Repeat the listing in full, preserving every character.
--------
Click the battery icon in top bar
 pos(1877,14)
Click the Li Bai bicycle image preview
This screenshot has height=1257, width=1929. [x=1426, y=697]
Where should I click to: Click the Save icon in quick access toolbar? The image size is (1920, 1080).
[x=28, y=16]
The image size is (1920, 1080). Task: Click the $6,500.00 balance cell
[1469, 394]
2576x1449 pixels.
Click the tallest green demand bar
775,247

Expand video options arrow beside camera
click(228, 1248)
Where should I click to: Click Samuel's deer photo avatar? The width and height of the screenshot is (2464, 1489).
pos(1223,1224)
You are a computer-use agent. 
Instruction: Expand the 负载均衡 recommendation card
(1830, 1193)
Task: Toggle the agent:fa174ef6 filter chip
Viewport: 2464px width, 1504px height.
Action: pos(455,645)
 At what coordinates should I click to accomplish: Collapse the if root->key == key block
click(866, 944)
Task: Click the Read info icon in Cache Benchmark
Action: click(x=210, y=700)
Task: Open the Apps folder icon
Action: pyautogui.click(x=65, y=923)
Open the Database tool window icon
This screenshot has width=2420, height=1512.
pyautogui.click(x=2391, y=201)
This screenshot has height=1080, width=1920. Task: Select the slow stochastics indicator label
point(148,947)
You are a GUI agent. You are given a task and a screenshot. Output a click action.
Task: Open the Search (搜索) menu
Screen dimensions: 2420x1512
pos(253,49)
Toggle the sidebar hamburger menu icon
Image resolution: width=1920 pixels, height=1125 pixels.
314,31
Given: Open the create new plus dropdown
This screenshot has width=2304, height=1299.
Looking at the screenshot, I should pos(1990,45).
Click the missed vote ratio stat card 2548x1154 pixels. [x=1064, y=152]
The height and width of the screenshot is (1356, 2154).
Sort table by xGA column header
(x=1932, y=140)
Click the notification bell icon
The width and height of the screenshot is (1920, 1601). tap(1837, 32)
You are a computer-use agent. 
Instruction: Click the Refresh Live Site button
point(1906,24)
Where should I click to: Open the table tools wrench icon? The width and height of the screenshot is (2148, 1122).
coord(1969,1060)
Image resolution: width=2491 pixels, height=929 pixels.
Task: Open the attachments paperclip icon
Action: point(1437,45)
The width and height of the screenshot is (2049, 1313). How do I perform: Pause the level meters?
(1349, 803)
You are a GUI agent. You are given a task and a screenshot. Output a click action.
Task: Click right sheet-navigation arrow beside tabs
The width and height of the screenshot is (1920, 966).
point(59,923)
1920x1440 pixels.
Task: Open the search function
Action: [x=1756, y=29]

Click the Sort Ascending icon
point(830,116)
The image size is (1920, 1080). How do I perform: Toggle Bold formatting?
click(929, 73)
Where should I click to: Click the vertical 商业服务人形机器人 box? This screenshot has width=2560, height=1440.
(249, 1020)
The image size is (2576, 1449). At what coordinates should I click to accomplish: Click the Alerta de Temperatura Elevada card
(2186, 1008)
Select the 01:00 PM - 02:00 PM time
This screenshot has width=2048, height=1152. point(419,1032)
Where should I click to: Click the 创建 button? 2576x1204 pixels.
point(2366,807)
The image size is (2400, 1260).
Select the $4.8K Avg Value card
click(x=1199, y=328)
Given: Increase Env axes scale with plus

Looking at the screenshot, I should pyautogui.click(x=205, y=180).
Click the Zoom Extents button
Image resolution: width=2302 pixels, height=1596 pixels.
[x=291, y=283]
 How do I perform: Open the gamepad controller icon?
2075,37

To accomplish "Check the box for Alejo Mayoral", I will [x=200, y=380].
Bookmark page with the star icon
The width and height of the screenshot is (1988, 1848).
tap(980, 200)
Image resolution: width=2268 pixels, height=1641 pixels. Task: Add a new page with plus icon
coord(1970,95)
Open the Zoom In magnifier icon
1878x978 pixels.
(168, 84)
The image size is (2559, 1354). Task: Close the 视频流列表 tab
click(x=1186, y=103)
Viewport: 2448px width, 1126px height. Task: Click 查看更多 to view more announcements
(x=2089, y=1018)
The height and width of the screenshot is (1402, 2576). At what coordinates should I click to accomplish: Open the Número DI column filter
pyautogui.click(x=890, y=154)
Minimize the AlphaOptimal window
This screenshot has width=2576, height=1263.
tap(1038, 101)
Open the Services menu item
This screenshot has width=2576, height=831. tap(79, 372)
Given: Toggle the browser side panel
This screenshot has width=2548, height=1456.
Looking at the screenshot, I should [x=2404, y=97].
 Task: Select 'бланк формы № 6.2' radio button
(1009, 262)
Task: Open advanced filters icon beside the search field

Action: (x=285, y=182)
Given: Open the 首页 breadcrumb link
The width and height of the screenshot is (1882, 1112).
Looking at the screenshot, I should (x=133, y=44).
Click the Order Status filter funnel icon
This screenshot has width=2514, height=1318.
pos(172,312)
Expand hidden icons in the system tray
--------
** SOLUTION BELOW **
Click the battery icon in top bar
 pos(1877,14)
Click the Li Bai bicycle image preview
This screenshot has height=1257, width=1929. [x=1426, y=697]
Where should I click to: Click the Save icon in quick access toolbar? The image size is (1920, 1080).
[x=28, y=16]
The image size is (1920, 1080). Task: Click the $6,500.00 balance cell
[1469, 394]
2576x1449 pixels.
Click the tallest green demand bar
775,247

Expand video options arrow beside camera
click(228, 1248)
Where should I click to: Click Samuel's deer photo avatar? The width and height of the screenshot is (2464, 1489).
pos(1223,1224)
You are a computer-use agent. 
Instruction: Expand the 负载均衡 recommendation card
(1830, 1193)
Task: Toggle the agent:fa174ef6 filter chip
Viewport: 2464px width, 1504px height.
Action: pos(455,645)
 At what coordinates should I click to accomplish: Collapse the if root->key == key block
click(866, 944)
Task: Click the Read info icon in Cache Benchmark
Action: click(x=210, y=700)
Task: Open the Apps folder icon
Action: pyautogui.click(x=65, y=923)
Open the Database tool window icon
This screenshot has width=2420, height=1512.
pyautogui.click(x=2391, y=201)
This screenshot has height=1080, width=1920. Task: Select the slow stochastics indicator label
point(148,947)
You are a GUI agent. You are given a task and a screenshot. Output a click action.
Task: Open the Search (搜索) menu
Screen dimensions: 2420x1512
pos(253,49)
Toggle the sidebar hamburger menu icon
Image resolution: width=1920 pixels, height=1125 pixels.
314,31
Given: Open the create new plus dropdown
This screenshot has width=2304, height=1299.
Looking at the screenshot, I should pos(1990,45).
Click the missed vote ratio stat card 2548x1154 pixels. [x=1064, y=152]
The height and width of the screenshot is (1356, 2154).
Sort table by xGA column header
(x=1932, y=140)
Click the notification bell icon
The width and height of the screenshot is (1920, 1601). tap(1837, 32)
You are a computer-use agent. 
Instruction: Click the Refresh Live Site button
point(1906,24)
Where should I click to: Open the table tools wrench icon? The width and height of the screenshot is (2148, 1122).
coord(1969,1060)
Image resolution: width=2491 pixels, height=929 pixels.
Task: Open the attachments paperclip icon
Action: point(1437,45)
The width and height of the screenshot is (2049, 1313). How do I perform: Pause the level meters?
(1349, 803)
You are a GUI agent. You are given a task and a screenshot. Output a click action.
Task: Click right sheet-navigation arrow beside tabs
The width and height of the screenshot is (1920, 966).
point(59,923)
1920x1440 pixels.
Task: Open the search function
Action: [x=1756, y=29]

Click the Sort Ascending icon
point(830,116)
The image size is (1920, 1080). How do I perform: Toggle Bold formatting?
click(929, 73)
Where should I click to: Click the vertical 商业服务人形机器人 box? This screenshot has width=2560, height=1440.
(249, 1020)
The image size is (2576, 1449). At what coordinates should I click to accomplish: Click the Alerta de Temperatura Elevada card
(2186, 1008)
Select the 01:00 PM - 02:00 PM time
This screenshot has width=2048, height=1152. point(419,1032)
Where should I click to: Click the 创建 button? 2576x1204 pixels.
point(2366,807)
The image size is (2400, 1260).
Select the $4.8K Avg Value card
click(x=1199, y=328)
Given: Increase Env axes scale with plus

Looking at the screenshot, I should pyautogui.click(x=205, y=180).
Click the Zoom Extents button
Image resolution: width=2302 pixels, height=1596 pixels.
[x=291, y=283]
 How do I perform: Open the gamepad controller icon?
2075,37

To accomplish "Check the box for Alejo Mayoral", I will [x=200, y=380].
Bookmark page with the star icon
The width and height of the screenshot is (1988, 1848).
tap(980, 200)
Image resolution: width=2268 pixels, height=1641 pixels. Task: Add a new page with plus icon
coord(1970,95)
Open the Zoom In magnifier icon
1878x978 pixels.
(168, 84)
The image size is (2559, 1354). Task: Close the 视频流列表 tab
click(x=1186, y=103)
Viewport: 2448px width, 1126px height. Task: Click 查看更多 to view more announcements
(x=2089, y=1018)
The height and width of the screenshot is (1402, 2576). At what coordinates should I click to accomplish: Open the Número DI column filter
pyautogui.click(x=890, y=154)
Minimize the AlphaOptimal window
This screenshot has width=2576, height=1263.
tap(1038, 101)
Open the Services menu item
This screenshot has width=2576, height=831. tap(79, 372)
Given: Toggle the browser side panel
This screenshot has width=2548, height=1456.
Looking at the screenshot, I should [x=2404, y=97].
 Task: Select 'бланк формы № 6.2' radio button
(1009, 262)
Task: Open advanced filters icon beside the search field

Action: (x=285, y=182)
Given: Open the 首页 breadcrumb link
The width and height of the screenshot is (1882, 1112).
Looking at the screenshot, I should (x=133, y=44).
Click the Order Status filter funnel icon
This screenshot has width=2514, height=1318.
pos(172,312)
Expand hidden icons in the system tray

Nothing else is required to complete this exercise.